For investors already in Fidelity’s ecosystem, FBTC removes considerable friction. For long-term holders comfortable managing their own custody, the fee difference adds up to a meaningful amount over a decade.

Fidelity Crypto ETF Options

Alongside FBTC, Fidelity runs FETH — the Fidelity Ethereum Fund. Same structure, same 0.25% expense ratio, same in-house custody through Fidelity Digital Assets. FETH holds Ethereum directly and does not stake its holdings, per its prospectus.

Both products are available in standard brokerage and IRA accounts. Neither distributes dividends. Together they cover the two largest crypto assets by market cap, which gives Fidelity customers a reasonably complete crypto ETF toolkit for now. Whether Fidelity adds more assets to this lineup in 2026 or beyond is an open question — the firm has indicated broader digital asset interest but hasn’t announced specific new products.

Risks of Investing in FBTC

Bitcoin fell roughly 18% over a trailing one-year period ending late 2025, and historical bear markets have taken it down 50–80% from previous highs. FBTC tracks Bitcoin’s price directly — the ETF wrapper doesn’t cushion volatility or provide diversification. Anyone buying FBTC is buying Bitcoin price risk.

Beyond the underlying asset, some risks are specific to the ETF structure:

Custody concentration. Every Bitcoin in the fund sits with one custodian — Fidelity Digital Assets. A security breach or FDAS insolvency could delay or prevent access to assets. Fidelity’s cold storage controls are extensive, but concentrated custody is concentrated risk.

Tracking difference. Year after year, FBTC’s NAV will modestly underperform Bitcoin’s spot price by roughly the amount of the expense ratio. At 0.25%, that compounds to about 2.5% over a decade — not ruinous, but a real cost.

Weekend and overnight gaps. FBTC can’t react to Saturday or Sunday Bitcoin price moves. After major off-hours events — regulatory news, exchange failures, macro shocks — FBTC’s Monday open can gap sharply from its Friday close, with no ability to act until the market opens.

Regulatory environment. In January 2025, the SEC stood up a dedicated crypto task force focused on developing a clearer regulatory framework for digital assets. How that process resolves — and what it means specifically for spot Bitcoin ETPs — is still genuinely open, which leaves a layer of structural uncertainty over FBTC’s long-term operating conditions.

No standard investor protections. FBTC is not registered under the Investment Company Act of 1940. Shareholders lack the legal protections available to mutual fund investors. The Bitcoin held by the fund carries no FDIC insurance and no SIPC coverage.

Who Should Invest in the Fidelity Bitcoin ETF?

FBTC works best for investors who want Bitcoin price exposure but aren’t prepared — or aren’t permitted — to manage direct crypto ownership. That’s a larger group than it might seem.

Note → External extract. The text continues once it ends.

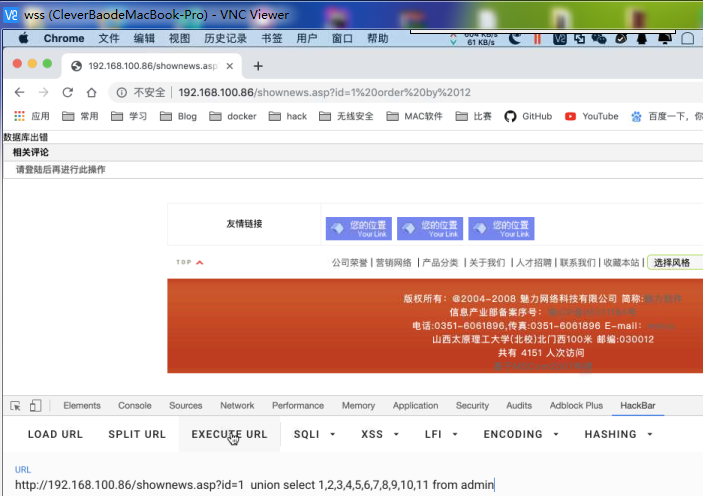703x496 pixels.
Task: Switch to the Network tab in DevTools
Action: (x=237, y=406)
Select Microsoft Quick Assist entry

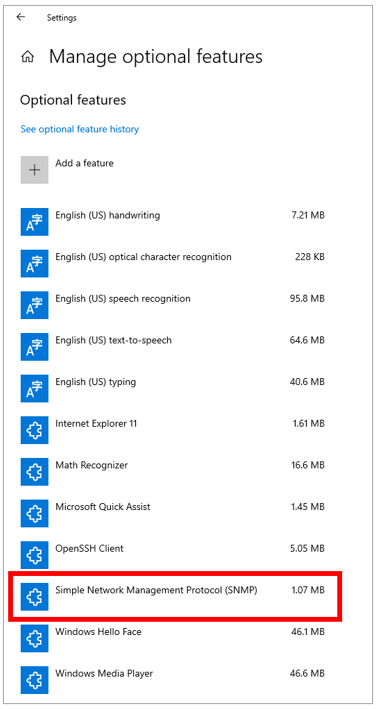[173, 513]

Financial advisors whose compliance frameworks prohibit direct crypto, retirement investors who want Bitcoin in a Roth IRA without setting up a self-directed account, and people who’ve tried crypto exchanges and found them stressful to manage — all of these are situations where FBTC makes practical sense. The Fidelity name, the regulated structure, and the familiar trading interface lower the barrier meaningfully.

Earlier in a crypto investing journey, FBTC can also serve as a starting point. Get comfortable with Bitcoin price exposure through a familiar brokerage before deciding whether direct ownership and self-custody is worth learning.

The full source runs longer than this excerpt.